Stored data
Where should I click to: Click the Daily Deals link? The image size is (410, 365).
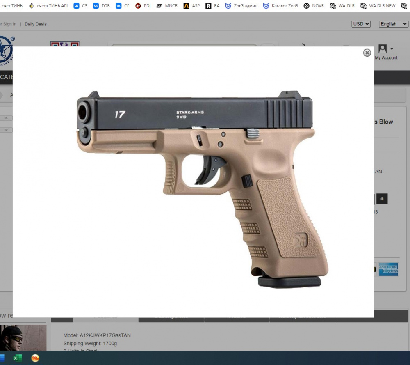click(36, 24)
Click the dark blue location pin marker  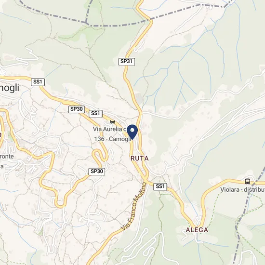pyautogui.click(x=133, y=132)
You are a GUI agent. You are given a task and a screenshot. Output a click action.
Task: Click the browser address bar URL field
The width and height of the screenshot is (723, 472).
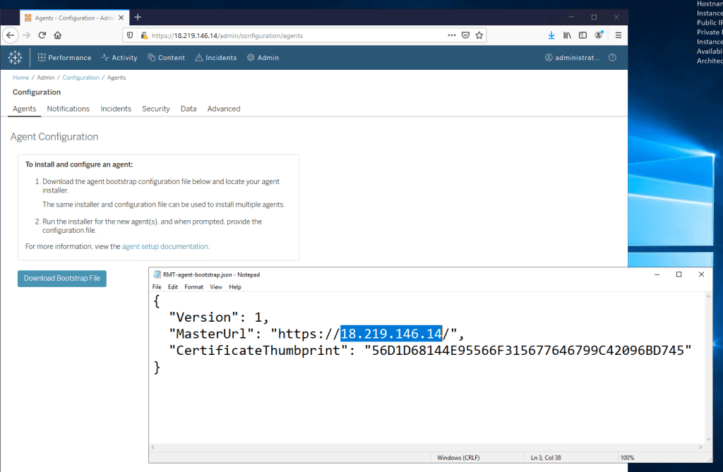[282, 35]
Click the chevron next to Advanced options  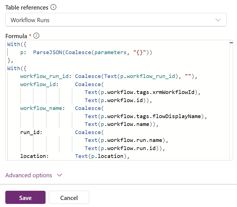[x=59, y=175]
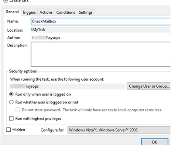Switch to the General tab
The height and width of the screenshot is (146, 171).
[x=12, y=12]
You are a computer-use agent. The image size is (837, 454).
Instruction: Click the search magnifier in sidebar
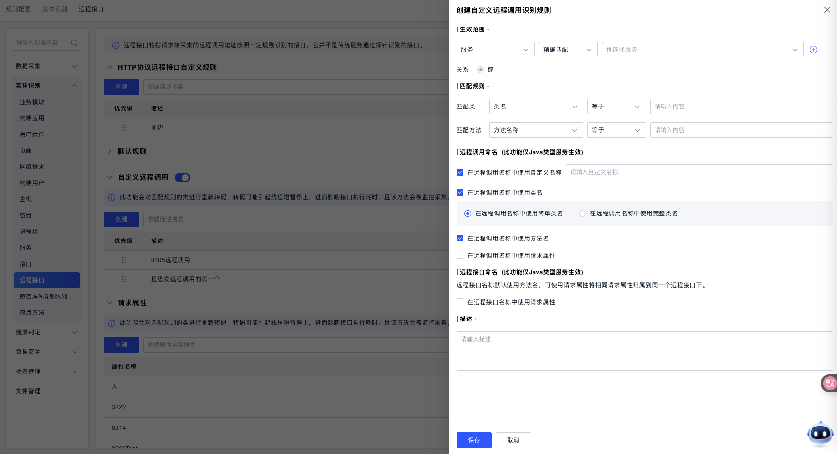(74, 43)
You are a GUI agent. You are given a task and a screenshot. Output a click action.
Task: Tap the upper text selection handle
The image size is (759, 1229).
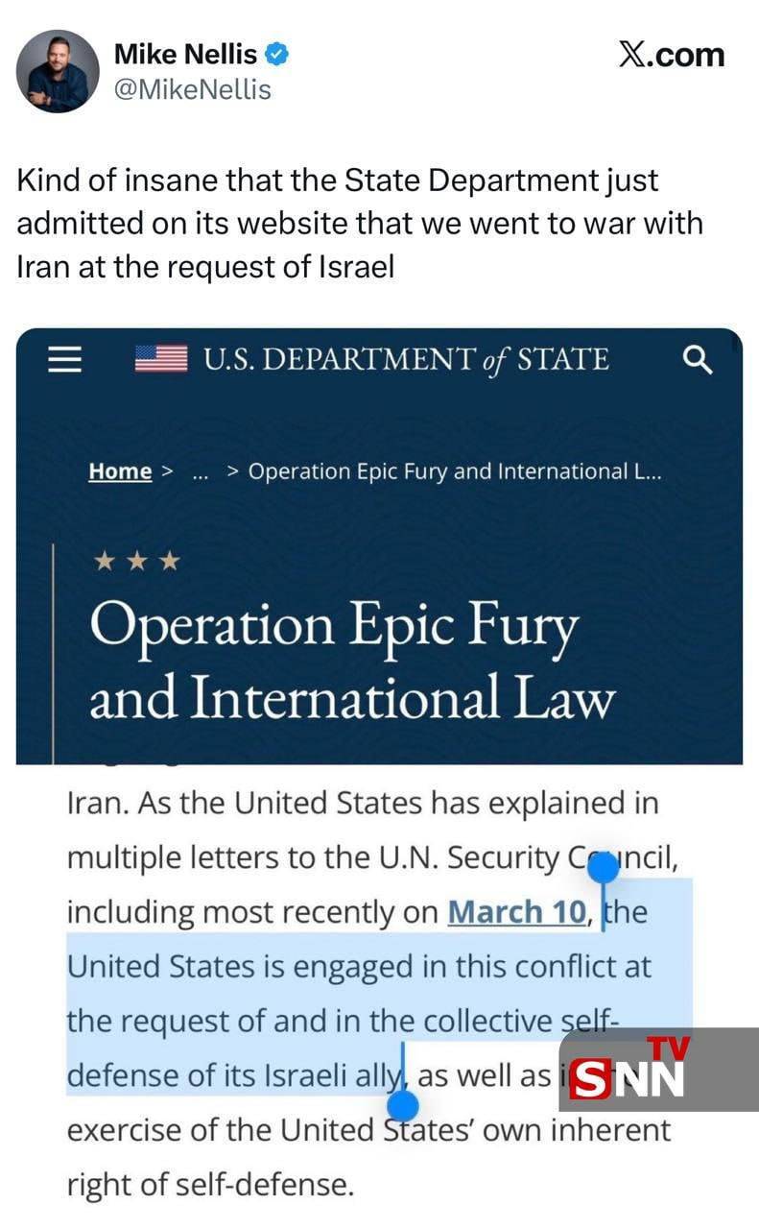(604, 869)
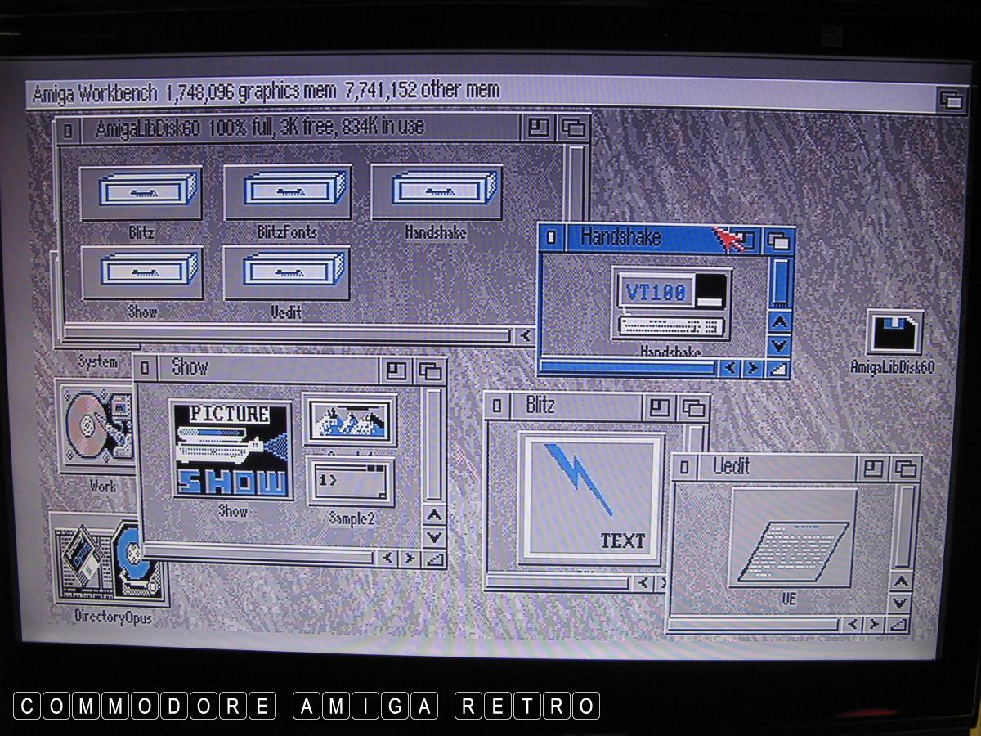Open the AmigaLibDisk60 floppy disk icon
Viewport: 981px width, 736px height.
coord(894,334)
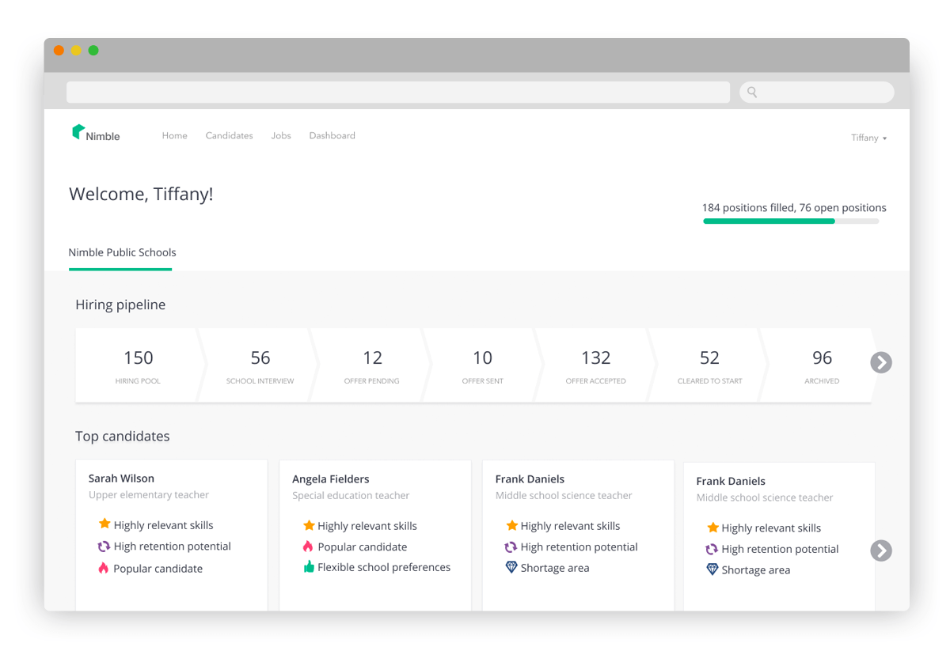
Task: Click the Nimble logo icon
Action: pyautogui.click(x=78, y=133)
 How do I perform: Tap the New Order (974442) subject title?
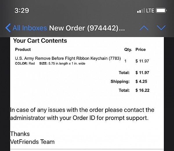tap(87, 28)
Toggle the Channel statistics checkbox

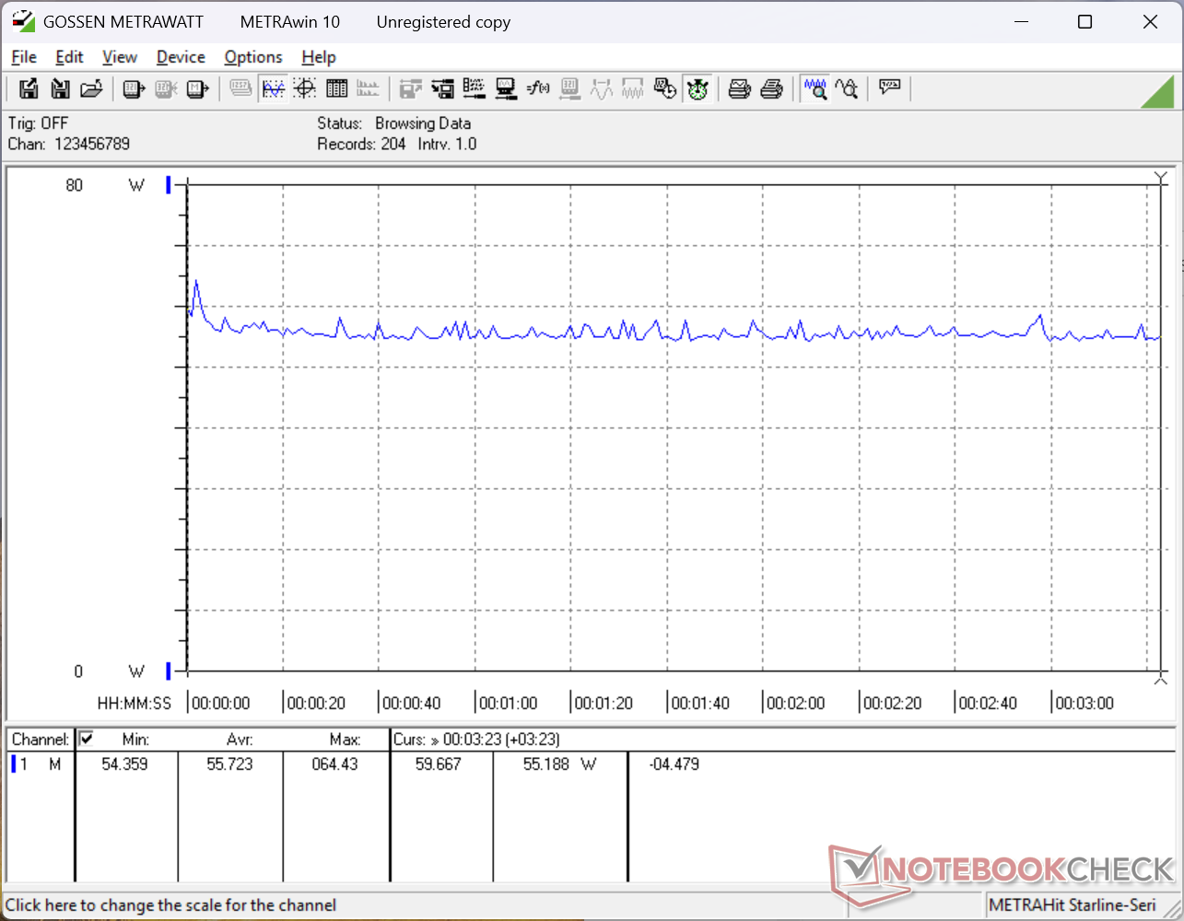[x=87, y=739]
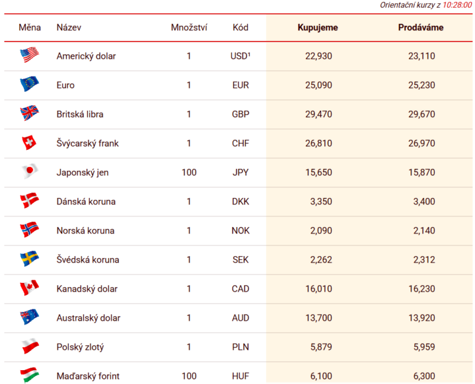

Exercise instructions:
Word for word, restate the lines from the line containing "You are a computer-use" through the end of the data, including the first and last of them. Pictures stay out.

The completed task:
You are a computer-use agent. The image size is (837, 454).
Instruction: Click the search magnifier in sidebar
(74, 43)
You are a GUI agent. You are given a task and a screenshot. Output a click action.
Task: Tap the upper text selection handle
The image size is (759, 1229).
(604, 869)
Open the AmigaLibDisk60 floppy disk icon
Viewport: 981px width, 736px height.
coord(894,334)
Task: Click the Nimble logo icon
Action: pyautogui.click(x=78, y=133)
 How do I perform: Tap the New Order (974442) subject title?
tap(87, 28)
Toggle the Channel statistics checkbox

[x=87, y=739]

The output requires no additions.